Have you ever visited a factory? The cell can be likened to a miniature factory. Like a factory, the cell needs raw materials. The cell makes products that it can use for various processes. And like a factory, the cell follows a blueprint to complete its work. The cell's blueprint is DNA. DNA is organized in chunks called genes. The branch of science that involves working with genes is called genetic engineering. In this animation you learn how scientists use genetic engineering to make vaccines.

View the animation Using Genetic Engineering to Make Vaccines

Historically, vaccines used to combat viruses were made from a weakened or killed form of the virus. These modified viruses couldn’t make you sick but they still caused your body to produce antibodies. These antibodies would, in turn, help you fight the virus if you were exposed at a later time. Scientists still use these methods today.  But in the 1980s, a new option, genetic engineering, became available.
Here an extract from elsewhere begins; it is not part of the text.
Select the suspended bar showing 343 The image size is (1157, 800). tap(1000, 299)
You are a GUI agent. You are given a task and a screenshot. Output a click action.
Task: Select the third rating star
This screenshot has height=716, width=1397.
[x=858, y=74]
With genetic engineering, scientists use bacteria or yeast cells to produce specific parts of a virus. First, they isolate the virus. Then, they identify the virus’s genes that code for the part of the virus that attracts antibodies. DNA containing these genes is put into a circular piece of DNA, called a plasmid. As the cell follows its own blueprints, it also reads the new code introduced in the plasmid producing the viral protein of interest. The protein is then purified and used as a vaccine.
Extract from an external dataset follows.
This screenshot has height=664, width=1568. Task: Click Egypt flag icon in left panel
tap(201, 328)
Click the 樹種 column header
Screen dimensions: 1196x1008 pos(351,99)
Maurice Hilleman and his colleagues were the first to use this method to make a vaccine. Because the existing hepatitis B vaccine used blood from infected individuals, some people were concerned about its safety. So, Dr. Hilleman and his colleagues used genetic engineering to create a new hepatitis B vaccine. The new technique provided a vaccine that was easier to produce and did not suffer from the concerns related to using human blood. Today, the genetically engineered hepatitis B vaccine is used around the world and shows the promise of using genetic engineering to produce vaccines. You can learn more about Hilleman's ground-breaking work related to the first hepatitis B vaccine in our previous Animation Expedition and in the feature documentary film, HILLEMAN – A Perilous Quest to Save the World’s Children.

Check Your Understanding Question:

What is a plasmid? (Check one.)

  1. a cell used in genetic engineering
  2. a circular piece of DNA
  3. a specific gene found in cells
  4. DNA that codes for antibodies





This is the seventh in a series of postings highlighting our Vaccine Makers Project animations.